Friday, 26 January 2007

The Burning Bush

I have always been impressed with Chesterton's argument for the genuine nature of the burning bush story; I think it has considerable weight. Not that it means that the story is to be taken literally like Cecil B De Mille - Chesterton is too subtle for that - but rather than there is some definite truth beyond comprehension described in the story, which is why it comes down to us in that form and is about a real visionary experience.
 
Here it is (quoted in Maisie Ward's excellent biography):
 

 

The Secularist constantly points out that the Hebrew and Christian religions began as local things; that their god was a tribal god; that they gave him material form, and attached him to particular places.

 

This is an excellent example of one of the things that if I were conducting a detailed campaign I should use as an argument for the validity of Biblical experience.
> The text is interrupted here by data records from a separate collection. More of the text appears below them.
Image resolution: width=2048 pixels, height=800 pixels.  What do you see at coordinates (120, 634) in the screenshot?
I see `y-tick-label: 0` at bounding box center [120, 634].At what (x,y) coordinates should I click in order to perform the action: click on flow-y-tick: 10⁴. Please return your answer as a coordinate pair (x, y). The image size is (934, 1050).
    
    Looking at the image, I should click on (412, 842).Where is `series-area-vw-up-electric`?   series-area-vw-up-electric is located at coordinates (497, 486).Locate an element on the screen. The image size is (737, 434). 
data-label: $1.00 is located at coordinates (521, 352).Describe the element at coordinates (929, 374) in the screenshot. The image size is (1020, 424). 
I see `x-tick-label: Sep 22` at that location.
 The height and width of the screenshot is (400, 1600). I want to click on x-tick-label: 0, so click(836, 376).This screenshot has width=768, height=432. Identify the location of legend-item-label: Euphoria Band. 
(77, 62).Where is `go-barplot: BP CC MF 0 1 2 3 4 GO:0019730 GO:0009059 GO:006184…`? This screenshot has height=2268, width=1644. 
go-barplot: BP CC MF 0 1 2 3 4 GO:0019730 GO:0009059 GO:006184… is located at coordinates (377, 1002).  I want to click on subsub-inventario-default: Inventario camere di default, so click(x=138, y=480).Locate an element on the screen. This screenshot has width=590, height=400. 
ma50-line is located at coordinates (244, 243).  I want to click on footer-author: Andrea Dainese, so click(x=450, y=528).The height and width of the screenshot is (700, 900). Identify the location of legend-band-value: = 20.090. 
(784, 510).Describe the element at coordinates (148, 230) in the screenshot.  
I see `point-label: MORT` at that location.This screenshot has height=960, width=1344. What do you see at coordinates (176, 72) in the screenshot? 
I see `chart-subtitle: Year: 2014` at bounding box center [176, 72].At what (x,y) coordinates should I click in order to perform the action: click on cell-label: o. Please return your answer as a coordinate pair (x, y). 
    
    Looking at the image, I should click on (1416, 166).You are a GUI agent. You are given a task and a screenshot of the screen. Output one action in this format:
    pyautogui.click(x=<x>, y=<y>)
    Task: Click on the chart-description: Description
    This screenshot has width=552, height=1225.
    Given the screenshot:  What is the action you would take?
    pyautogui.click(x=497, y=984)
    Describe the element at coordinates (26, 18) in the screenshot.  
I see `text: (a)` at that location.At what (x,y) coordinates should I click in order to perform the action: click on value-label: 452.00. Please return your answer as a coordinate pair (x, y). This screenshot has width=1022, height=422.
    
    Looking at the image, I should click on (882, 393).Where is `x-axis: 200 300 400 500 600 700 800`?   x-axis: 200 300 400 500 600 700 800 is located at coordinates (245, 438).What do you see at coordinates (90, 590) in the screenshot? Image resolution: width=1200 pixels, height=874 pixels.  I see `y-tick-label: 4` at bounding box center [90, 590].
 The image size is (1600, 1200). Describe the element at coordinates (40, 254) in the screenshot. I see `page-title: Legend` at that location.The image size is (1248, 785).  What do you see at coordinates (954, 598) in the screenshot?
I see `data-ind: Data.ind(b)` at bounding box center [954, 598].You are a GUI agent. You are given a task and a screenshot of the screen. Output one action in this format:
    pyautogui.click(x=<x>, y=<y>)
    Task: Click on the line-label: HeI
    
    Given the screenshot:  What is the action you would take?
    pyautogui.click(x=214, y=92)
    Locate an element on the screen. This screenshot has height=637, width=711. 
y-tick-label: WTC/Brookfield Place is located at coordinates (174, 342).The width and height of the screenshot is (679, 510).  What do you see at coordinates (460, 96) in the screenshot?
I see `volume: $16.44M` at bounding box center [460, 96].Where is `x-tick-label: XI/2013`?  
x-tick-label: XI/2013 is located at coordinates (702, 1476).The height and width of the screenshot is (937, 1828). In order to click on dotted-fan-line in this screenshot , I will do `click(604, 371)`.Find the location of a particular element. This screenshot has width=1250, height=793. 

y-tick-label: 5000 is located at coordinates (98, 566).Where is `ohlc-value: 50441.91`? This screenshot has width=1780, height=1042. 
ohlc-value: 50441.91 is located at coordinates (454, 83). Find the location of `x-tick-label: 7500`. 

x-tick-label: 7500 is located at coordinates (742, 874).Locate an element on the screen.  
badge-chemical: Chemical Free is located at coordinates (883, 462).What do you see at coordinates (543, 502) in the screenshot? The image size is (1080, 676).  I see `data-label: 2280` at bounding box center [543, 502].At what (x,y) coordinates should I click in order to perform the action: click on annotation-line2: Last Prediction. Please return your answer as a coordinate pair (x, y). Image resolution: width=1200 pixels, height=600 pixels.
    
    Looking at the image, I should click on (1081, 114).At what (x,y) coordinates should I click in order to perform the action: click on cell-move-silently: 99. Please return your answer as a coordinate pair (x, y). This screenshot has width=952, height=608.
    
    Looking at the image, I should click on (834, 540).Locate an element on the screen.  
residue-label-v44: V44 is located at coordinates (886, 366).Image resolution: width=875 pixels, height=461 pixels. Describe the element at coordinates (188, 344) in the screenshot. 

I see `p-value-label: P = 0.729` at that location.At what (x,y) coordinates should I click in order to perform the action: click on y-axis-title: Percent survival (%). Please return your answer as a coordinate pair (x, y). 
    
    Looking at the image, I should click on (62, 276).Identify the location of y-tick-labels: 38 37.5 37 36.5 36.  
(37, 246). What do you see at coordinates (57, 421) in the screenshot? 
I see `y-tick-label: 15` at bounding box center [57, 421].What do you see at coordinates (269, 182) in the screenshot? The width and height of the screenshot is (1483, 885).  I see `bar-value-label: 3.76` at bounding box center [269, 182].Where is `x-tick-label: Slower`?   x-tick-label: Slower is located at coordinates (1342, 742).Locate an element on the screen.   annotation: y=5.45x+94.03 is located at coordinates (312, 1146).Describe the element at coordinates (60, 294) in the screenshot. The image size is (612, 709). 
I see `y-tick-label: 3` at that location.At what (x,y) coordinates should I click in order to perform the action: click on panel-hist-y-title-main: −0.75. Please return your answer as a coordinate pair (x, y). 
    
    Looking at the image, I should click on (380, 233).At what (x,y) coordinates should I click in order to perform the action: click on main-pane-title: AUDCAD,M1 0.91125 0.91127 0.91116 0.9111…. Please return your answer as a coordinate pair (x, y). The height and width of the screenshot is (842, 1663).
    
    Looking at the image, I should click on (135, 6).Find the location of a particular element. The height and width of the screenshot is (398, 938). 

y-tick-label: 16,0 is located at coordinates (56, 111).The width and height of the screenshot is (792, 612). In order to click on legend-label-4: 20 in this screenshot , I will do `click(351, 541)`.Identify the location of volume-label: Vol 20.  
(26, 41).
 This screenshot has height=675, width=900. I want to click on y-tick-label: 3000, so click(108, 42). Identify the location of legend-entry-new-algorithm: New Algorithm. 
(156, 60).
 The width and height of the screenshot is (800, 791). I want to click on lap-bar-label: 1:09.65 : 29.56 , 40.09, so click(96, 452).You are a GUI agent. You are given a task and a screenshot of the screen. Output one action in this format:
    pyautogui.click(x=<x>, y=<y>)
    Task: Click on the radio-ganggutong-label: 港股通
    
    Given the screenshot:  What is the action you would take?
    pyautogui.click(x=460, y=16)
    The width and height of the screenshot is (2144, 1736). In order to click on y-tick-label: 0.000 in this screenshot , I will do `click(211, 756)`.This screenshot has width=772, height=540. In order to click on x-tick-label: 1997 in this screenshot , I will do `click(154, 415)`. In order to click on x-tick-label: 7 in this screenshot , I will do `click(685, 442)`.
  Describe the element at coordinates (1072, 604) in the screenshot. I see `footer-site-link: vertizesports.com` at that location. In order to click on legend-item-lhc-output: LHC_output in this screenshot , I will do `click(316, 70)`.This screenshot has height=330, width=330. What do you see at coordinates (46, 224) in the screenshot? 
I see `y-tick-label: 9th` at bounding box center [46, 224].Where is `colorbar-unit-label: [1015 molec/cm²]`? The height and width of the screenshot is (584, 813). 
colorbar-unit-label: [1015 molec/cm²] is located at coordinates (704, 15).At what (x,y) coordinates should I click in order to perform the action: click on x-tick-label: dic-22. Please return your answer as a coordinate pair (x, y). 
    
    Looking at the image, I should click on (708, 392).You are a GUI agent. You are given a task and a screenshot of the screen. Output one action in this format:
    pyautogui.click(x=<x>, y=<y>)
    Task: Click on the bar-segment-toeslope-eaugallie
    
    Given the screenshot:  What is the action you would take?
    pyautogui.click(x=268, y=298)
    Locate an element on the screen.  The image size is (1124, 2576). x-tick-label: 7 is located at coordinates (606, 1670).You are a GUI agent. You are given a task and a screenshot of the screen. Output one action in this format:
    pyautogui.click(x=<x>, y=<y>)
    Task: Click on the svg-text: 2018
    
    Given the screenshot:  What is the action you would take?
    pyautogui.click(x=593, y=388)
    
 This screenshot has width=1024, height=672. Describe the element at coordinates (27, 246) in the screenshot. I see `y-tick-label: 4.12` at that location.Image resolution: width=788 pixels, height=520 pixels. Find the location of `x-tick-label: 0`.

For if there really are some other and higher beings than ourselves, and if they in some strange way, at some emotional crisis, really revealed themselves to rude poets or dreamers in very simple times, that these rude people should regard the revelation as local, and connect it with the particular hill or river where it happened, seems to me exactly what any reasonable human being would expect. It has a far more credible look than if they had talked cosmic philosophy from the beginning. If they had, I should have suspected "priestcraft" and forgeries and third-century Gnosticism.

 

If there be such a being as God, and He can speak to a child, and if God spoke to a child in the garden, the child would, of course, say that God lived in the garden. I should not think it any less likely to be true for that. If the child said: "God is everywhere; an impalpable essence pervading and supporting all constituents of the Cosmos alike"--if, I say, the infant addressed me in the above terms, I should think he was much more likely to have been with the governess than with God.

 

So if Moses had said God was an Infinite Energy, I should be certain he had seen nothing extraordinary. As he said He was a Burning Bush, I think it very likely that he did see something extraordinary. For whatever be the Divine Secret, and whether or no it has (as all people have believed) sometimes broken bounds and surged into our world, at least it lies on the side furthest away from pedants and their definitions, and nearest to the silver souls of quiet people, to the beauty of bushes, and the love of one's native place.

 

When the learned sceptic says: "The visions of the Old Testament were local, and rustic, and grotesque," we shall answer: "Of course. They were genuine."